Des rives du Sine aux bords de la Seine

Hervé Bourges reprend, étape par étape, le parcours de Senghor, qu’il a souvent croisé.

Publié le 21 mars 2006 Lecture : 2 minutes.

Voici l’ancien président du Sénégal disparu en décembre 2001 célébré autrement que par le seul texte. Léopold Sédar Senghor, lumière noire, l’ouvrage qu’Hervé Bourges, journaliste, homme de radio et de télévision, lui consacre, propose, outre un Senghor dans le texte, une galerie d’images pour dire le poète et le président, l’homme privé et l’homme d’État. À l’arrivée, un long portrait, fouillé et précis qui court sur près de 200 pages illustrées de photos et de documents parfois inédits. Il y a de l’exégèse, bien sûr, mais Bourges n’en fait pas moins un travail de journaliste en allant à la source : l’uvre de l’écrivain, mais aussi le regard de certains de ses proches, amis ou collaborateurs. Il reprend, étape après étape, le parcours du poète-président, qu’il a lui-même souvent croisé.
Chemin faisant, Bourges invite à la découverte de ce dernier, des rives du Sine aux bancs de l’Académie française, sur les bords de Seine, en passant (après le baccalauréat en 1927) par le lycée Louis-le-Grand – et non l’École normale supérieure de la rue d’Ulm, à Paris, comme indiqué dans une légende de la page 55. De l’enfance à Joal chez le père, Diogoye Basile, et à Djilor chez l’oncle maternel, Toko Waly, aux vingt années passées au Palais de l’ex-avenue Roume, dans la capitale sénégalaise, en passant par le petit séminaire de Ngasobil et le collège Libermann de Dakar Tout y est.
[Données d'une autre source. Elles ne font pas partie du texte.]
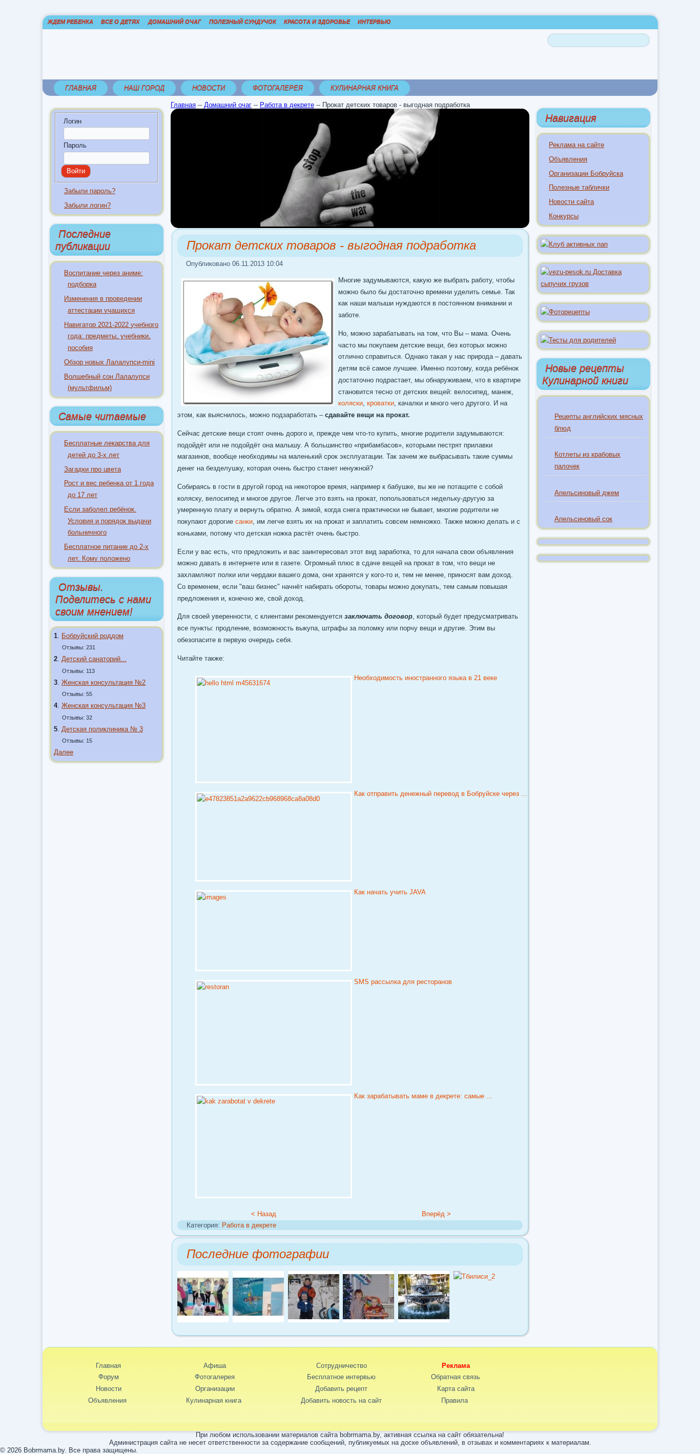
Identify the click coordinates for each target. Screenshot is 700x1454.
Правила (454, 1400)
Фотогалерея (278, 88)
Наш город (144, 88)
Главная (80, 88)
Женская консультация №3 (103, 705)
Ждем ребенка (70, 21)
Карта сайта (456, 1388)
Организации (215, 1388)
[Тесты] (578, 340)
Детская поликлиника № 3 (102, 729)
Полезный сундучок (242, 21)
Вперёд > (436, 1214)
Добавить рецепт (341, 1388)
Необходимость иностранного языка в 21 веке (425, 678)
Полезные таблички (579, 187)
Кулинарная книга (365, 88)
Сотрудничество (341, 1365)
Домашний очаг (174, 21)
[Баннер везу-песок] (593, 284)
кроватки (380, 403)
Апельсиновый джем (586, 493)
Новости (208, 88)
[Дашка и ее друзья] (203, 1320)
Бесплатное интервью (341, 1377)
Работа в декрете (287, 105)
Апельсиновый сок (583, 519)
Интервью (374, 21)
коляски (350, 403)
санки (244, 521)
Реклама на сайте (576, 145)
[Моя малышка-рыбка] (258, 1320)
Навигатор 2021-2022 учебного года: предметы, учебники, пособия (111, 336)
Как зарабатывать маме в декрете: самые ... (423, 1096)
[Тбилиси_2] (474, 1276)
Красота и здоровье (317, 21)
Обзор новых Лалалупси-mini (109, 362)
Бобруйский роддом (92, 636)
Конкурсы (564, 216)
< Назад (263, 1214)
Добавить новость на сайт (341, 1400)
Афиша (214, 1365)
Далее (63, 752)
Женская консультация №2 (103, 682)
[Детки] (313, 1320)
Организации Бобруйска (586, 173)
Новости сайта (571, 202)
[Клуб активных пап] (574, 244)
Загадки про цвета (92, 469)
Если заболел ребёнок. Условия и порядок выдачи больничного (107, 521)
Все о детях (120, 21)
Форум (108, 1377)
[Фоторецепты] (565, 312)
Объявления (568, 159)
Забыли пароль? (89, 191)
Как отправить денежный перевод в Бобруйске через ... (440, 793)
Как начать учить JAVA (390, 892)
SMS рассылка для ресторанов (403, 982)
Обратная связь (455, 1377)
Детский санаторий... (94, 659)
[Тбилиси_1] (423, 1320)
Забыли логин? (87, 205)
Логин (72, 121)
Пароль (75, 145)
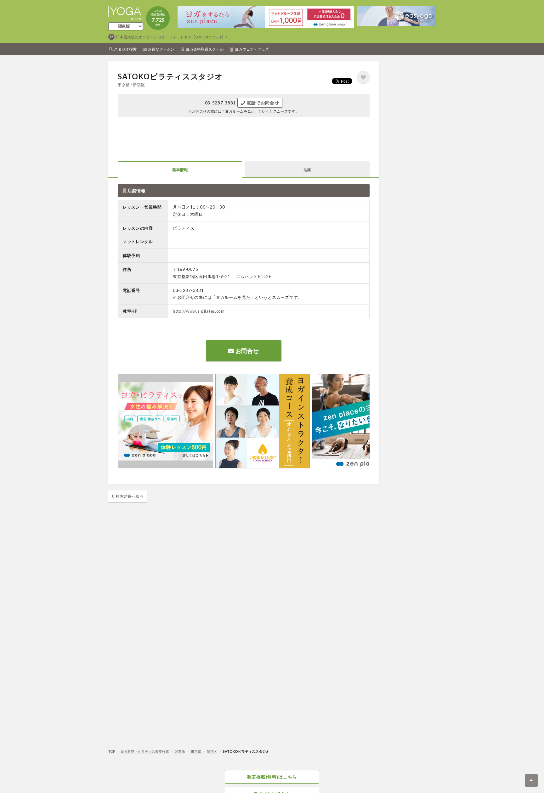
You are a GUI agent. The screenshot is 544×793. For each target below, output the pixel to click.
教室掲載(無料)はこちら (272, 776)
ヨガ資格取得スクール (205, 49)
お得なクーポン (161, 49)
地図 (307, 169)
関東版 (180, 751)
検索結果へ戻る (130, 496)
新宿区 (212, 751)
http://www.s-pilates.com (199, 311)
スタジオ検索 (125, 49)
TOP (111, 751)
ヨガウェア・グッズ (252, 49)
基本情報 (180, 169)
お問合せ (246, 350)
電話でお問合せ (262, 102)
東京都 (196, 751)
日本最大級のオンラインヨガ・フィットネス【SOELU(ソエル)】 (170, 37)
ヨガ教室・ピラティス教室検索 (145, 751)
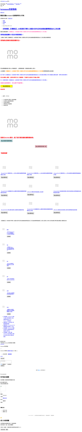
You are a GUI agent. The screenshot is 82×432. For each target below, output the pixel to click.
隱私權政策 (48, 415)
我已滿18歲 (3, 429)
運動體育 (10, 354)
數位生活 (10, 18)
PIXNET (32, 415)
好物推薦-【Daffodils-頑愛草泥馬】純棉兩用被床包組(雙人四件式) (8, 329)
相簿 (4, 20)
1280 (7, 290)
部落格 (4, 22)
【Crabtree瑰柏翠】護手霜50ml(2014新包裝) (10, 264)
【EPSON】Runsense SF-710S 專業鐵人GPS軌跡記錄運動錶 (10, 232)
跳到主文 (2, 12)
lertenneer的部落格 (8, 9)
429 (7, 276)
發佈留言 (2, 365)
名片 (4, 23)
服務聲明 (52, 415)
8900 (7, 229)
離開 (7, 429)
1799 (7, 307)
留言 (12, 350)
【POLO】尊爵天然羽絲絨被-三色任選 (35, 191)
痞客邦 (9, 350)
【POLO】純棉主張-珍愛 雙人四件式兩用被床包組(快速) (65, 209)
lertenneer (2, 344)
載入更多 (2, 358)
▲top (1, 356)
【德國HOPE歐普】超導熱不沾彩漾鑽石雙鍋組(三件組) (10, 310)
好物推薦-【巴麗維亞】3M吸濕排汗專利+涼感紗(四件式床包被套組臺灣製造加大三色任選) (32, 29)
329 (7, 261)
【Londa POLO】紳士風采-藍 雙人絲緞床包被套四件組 (12, 209)
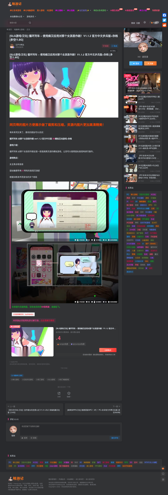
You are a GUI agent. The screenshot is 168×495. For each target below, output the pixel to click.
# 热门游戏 (40, 379)
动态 (133, 208)
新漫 (149, 201)
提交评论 (114, 438)
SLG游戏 (148, 212)
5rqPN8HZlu (23, 314)
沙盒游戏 (145, 240)
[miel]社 (132, 229)
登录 (133, 23)
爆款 (147, 250)
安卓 (133, 198)
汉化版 (145, 229)
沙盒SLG (140, 236)
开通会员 (156, 22)
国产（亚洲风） (151, 243)
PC (128, 194)
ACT (146, 233)
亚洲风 (142, 264)
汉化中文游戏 (144, 194)
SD (155, 205)
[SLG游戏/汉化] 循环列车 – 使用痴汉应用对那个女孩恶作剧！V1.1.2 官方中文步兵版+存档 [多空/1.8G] (64, 38)
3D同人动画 (131, 247)
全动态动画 (141, 226)
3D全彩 (129, 219)
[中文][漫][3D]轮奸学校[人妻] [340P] (149, 97)
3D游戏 (139, 254)
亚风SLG (130, 271)
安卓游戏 (130, 212)
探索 (133, 226)
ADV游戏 (150, 226)
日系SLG (140, 250)
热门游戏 (130, 205)
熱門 (154, 201)
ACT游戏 (153, 233)
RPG (150, 205)
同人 (128, 254)
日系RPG (130, 240)
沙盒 (139, 229)
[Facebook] (164, 15)
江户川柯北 (19, 44)
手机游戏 (154, 236)
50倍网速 (45, 306)
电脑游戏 (152, 229)
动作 (150, 268)
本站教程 (70, 479)
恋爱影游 (130, 261)
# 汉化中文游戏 (28, 379)
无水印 (154, 222)
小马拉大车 (139, 261)
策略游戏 (130, 257)
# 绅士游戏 (15, 379)
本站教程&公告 (16, 16)
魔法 (156, 254)
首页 (10, 29)
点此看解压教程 (47, 320)
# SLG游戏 (51, 379)
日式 (136, 212)
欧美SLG (143, 205)
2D (158, 208)
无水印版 (130, 264)
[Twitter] (164, 20)
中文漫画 (140, 198)
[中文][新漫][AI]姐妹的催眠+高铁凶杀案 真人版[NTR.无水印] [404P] (149, 138)
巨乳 (128, 250)
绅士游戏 (134, 194)
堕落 (133, 254)
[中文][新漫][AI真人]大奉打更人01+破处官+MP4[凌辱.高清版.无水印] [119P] (149, 148)
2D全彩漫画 (131, 243)
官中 (128, 208)
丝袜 (138, 243)
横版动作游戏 (131, 268)
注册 (138, 23)
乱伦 (145, 254)
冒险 (128, 236)
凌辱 (151, 261)
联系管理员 (53, 479)
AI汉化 (153, 194)
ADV (142, 212)
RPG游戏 (145, 219)
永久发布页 (80, 479)
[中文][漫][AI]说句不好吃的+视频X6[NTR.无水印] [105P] (148, 118)
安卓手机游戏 (145, 222)
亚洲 (128, 226)
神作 (136, 222)
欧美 (136, 205)
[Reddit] (164, 25)
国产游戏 (140, 233)
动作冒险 (140, 247)
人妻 (133, 250)
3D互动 (141, 268)
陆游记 (68, 487)
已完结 (137, 240)
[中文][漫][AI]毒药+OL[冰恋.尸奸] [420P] (148, 166)
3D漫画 (153, 198)
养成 (136, 264)
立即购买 (107, 350)
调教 (151, 254)
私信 (115, 46)
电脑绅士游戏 (19, 29)
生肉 (147, 236)
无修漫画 (151, 215)
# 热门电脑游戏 (64, 379)
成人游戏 (137, 219)
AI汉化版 (130, 222)
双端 (133, 236)
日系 (152, 208)
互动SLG (154, 250)
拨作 (148, 264)
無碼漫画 (142, 201)
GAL (146, 261)
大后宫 (137, 257)
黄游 (128, 198)
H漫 (155, 212)
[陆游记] (15, 3)
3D (53, 138)
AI (127, 201)
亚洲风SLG (131, 233)
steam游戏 (130, 215)
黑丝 (157, 226)
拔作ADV (154, 247)
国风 (152, 240)
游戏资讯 (30, 16)
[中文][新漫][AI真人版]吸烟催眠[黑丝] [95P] (149, 127)
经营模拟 (145, 257)
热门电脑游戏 (141, 215)
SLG (131, 201)
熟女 (147, 247)
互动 (152, 219)
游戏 (147, 198)
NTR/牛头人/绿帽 (143, 208)
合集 (151, 257)
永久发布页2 (90, 479)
Y compris, entre Joal et Djilor, le sanctuaire de Mbissel vers lequel Senghor se tourne quand il veut ressusciter l’univers de son enfance.
Malgré le souvenir prégnant des visites du roi Coumba Ndoffène à son père, l’homme de pouvoir ne perce pas encore chez le jeune garçon, mais le poète si, qui sur cette terre de Sine trouve un terreau favorable. « Que dans ces premières années, écrit Hervé Bourges, Senghor ait vécu une vie pleine, à la fois entouré d’affection, plongé dans un univers riche de sensations et de mystère, bercé par un rythme oral, vocal, musical, conçu à l’unisson de la nature qui l’enveloppait de toute part, c’est ce dont toute son uvre témoigne. »
Bourges aime ce Senghor-là et ne s’en cache pas. Au risque de friser l’hagiographie, il applaudit l’homme qui « est passé au français sans abandon. [Qui] y est passé en gardant les clés de ce royaume mental où il n’a cessé de circuler, et vers lequel il a tracé de nouvelles routes, celle d’une reconnaissance universelle [Qui] a été l’artisan le plus ferme et entêté d’une rencontre effective entre les peuples d’Europe et d’Afrique » Mais le journaliste n’oublie pas l’engagement militant du premier agrégé africain de grammaire, notamment aux côtés de Léon-Gontran Damas ou d’Aimé Césaire. Moins radical qu’eux, moins replié sur lui-même aussi. Plus enclin au métissage. Plus ouvert. Senghor le restera et ne cessera de le proclamer, de sa descente dans l’arène politique, à l’âge de 41 ans, à son départ volontaire du pouvoir un jour de décembre 1980.